Wednesday, June 24, 2009

The Confessions of Saint Allen, No. 3


I drive a gas-guzzling SUV. I suppose if Al Gore were to measure my carbon footprint, I'd become a whole segment for his next movie. As it is, I'm afraid I'll soon be required to submit to the new Cap-and-Trade program before they'll allow me to keep driving it.

For my confession is to be complete, I need to let you know that I have gone deeper in enviro sin than you may have imagined from the paragraph above. You see, the SUV I drive is not even a modern one with gobs of government-mandated pollution controls stuck all over it. The awful truth--and I can't hide the fact--is that it has no pollution controls on it whatsoever (There--I've said it). That's because it's a 1968 Chevy Suburban. The good ol' 3-door model. This thing has enough metal in it to make half-a-dozen Honda Civics. It gets about nine miles to a gallon. In a few years, when New York is fourteen feet under water, I know that I will personally be responsible for an inch or two of it.

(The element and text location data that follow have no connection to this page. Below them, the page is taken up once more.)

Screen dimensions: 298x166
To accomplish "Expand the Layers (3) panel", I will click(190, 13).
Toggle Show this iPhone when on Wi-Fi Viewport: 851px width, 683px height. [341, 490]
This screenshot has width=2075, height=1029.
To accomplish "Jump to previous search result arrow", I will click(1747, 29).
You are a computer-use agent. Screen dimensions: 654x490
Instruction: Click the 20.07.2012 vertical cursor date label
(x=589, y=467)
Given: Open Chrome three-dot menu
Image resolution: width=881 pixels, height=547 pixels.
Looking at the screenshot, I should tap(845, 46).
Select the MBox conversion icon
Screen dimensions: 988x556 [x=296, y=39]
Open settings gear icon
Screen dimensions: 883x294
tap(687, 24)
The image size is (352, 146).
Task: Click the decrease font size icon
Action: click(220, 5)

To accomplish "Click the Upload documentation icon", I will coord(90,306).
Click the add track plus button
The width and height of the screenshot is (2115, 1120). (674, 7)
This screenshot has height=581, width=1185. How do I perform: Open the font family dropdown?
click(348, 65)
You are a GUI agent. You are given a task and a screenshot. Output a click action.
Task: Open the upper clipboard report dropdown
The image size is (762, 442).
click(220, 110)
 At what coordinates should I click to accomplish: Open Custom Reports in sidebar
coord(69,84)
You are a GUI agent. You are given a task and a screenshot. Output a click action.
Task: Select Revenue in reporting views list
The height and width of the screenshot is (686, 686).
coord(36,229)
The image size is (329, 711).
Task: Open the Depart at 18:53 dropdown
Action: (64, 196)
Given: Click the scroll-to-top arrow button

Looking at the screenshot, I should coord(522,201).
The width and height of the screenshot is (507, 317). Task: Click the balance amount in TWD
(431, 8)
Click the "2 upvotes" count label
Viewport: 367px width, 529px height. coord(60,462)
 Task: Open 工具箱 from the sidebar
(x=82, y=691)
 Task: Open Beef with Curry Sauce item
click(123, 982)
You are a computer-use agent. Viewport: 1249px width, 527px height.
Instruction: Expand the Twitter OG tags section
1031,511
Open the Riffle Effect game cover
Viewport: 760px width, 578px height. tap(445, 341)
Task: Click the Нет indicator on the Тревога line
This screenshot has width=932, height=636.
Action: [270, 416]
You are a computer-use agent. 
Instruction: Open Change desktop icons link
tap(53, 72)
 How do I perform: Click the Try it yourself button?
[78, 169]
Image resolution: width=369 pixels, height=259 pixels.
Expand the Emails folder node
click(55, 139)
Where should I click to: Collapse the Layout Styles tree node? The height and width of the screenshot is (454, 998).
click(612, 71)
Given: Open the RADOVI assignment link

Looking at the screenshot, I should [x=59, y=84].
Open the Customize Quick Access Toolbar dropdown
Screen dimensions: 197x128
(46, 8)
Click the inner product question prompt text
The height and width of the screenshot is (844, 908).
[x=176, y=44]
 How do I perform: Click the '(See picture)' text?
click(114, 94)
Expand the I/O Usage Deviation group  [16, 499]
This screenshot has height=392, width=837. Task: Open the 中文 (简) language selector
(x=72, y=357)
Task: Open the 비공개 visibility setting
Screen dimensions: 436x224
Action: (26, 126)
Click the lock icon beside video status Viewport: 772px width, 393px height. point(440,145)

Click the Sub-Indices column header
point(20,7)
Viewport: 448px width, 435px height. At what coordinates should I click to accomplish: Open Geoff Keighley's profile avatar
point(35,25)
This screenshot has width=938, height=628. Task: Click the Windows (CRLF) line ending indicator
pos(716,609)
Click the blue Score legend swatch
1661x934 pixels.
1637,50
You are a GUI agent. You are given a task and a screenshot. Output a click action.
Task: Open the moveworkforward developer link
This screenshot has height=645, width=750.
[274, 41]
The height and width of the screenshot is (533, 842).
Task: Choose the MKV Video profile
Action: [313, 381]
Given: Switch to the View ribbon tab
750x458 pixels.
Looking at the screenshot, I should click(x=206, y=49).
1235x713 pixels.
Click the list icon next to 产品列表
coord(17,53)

Why am I so blase' about killing the planet? Well, it all goes back to Y2K. Remember? The computer glitch that was going to bring the gears of modernity to a sudden infrastructure-crashing, business-confounding stop at the rollover into the new century? That's why I drive my planet-destroying vehicle. The genesis of my fall from harmony with the planet goes back to early 1999. That's when I began noticing this '68 Suburban parked here and there downtown.

Being the prudent person I am, I saw it as the perfect worst-case-scenario vehicle to get us (me and my wife) through the wilderness years following civilization's post-Y2K collapse. So one day I left a little note under the wiper asking the owner to call me if he ever decided to sell it. He called me that evening. Next thing you know, bodda-bing-bodda-boom, I'd bought us our Y2K back up plan. This baby would be just the ticket to ride out the coming social upheaval. "Heck," I thought, "this thing is so spacious inside, why there'd be room for our three cats, a good stock of Friskies Special Diet cat food, their litter box, thirty or forty gallons of water, and a good portion of our book collection." I calculated that there'd even be room enough for a small fridge to boot. Then of course we'd need to invest in a diesel generator. Excellent thinking!

Well, you may have noticed that the social collapse following Y2K was somewhat less than total. Therefore we never did have to head for the hills and make the 'burb our back country survival headquarters. We grew to like the old Suburban so much we decided to keep her, notwithstanding the way it would warm the globe in the ensuing years. We still take her out to the back country, but now it is only for a week-end of camping.

There you have it. Another from-the-heart confession by the guy you don't want to spar with in traffic--especially if you're in a Prius.